OCAD University presents the annual graduate conference
Too Soon: The Contemporary as Method
March 14th and 15th, 2013.
Too Soon asks whether it is possible to understand contemporary culture while simultaneously existing within it. When writing about what he called the “topology of contemporary art” critic Boris Groys made the important observation that the cultural production of the current age “privileges the present with respect to the future and to the past.” Taking such to be true, and mindful of the obligations of the study of historical change, the study of contemporary art and the cultural implications of what is often called contemporaneity turns on the question of whether it is possible to study the present while simultaneously existing within it.

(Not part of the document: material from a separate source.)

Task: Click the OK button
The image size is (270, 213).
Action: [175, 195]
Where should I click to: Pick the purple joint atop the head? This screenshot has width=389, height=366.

At the heart of this experiential, observational and temporal concern is that of the role and perhaps necessity of distance in the critical study of cultural production. Too Soon invites exploration of this rolling spatial and temporal phenomenon through the lenses of history, theory, criticism, artistic practice, curation, design, media studies and their various combinations.
Organized by master's students in the Contemporary Art, Design and New Media Art Histories (CADN) program, Too Soon will include presentations by graduate and post-graduate students from institutions across North America. Themes include issues of agency, memory, and power; challenges of archiving the contemporary, especially digitally; hybrid and interdisciplinary practices, as well as new theory and criticism of the contemporary period.
Too Soon is pleased to announce a keynote lecture by Gaëtene Verna, director of the Power Plant Contemporary Art Gallery, on the evening of Thursday March 14th.
All conference events are free, no registration required.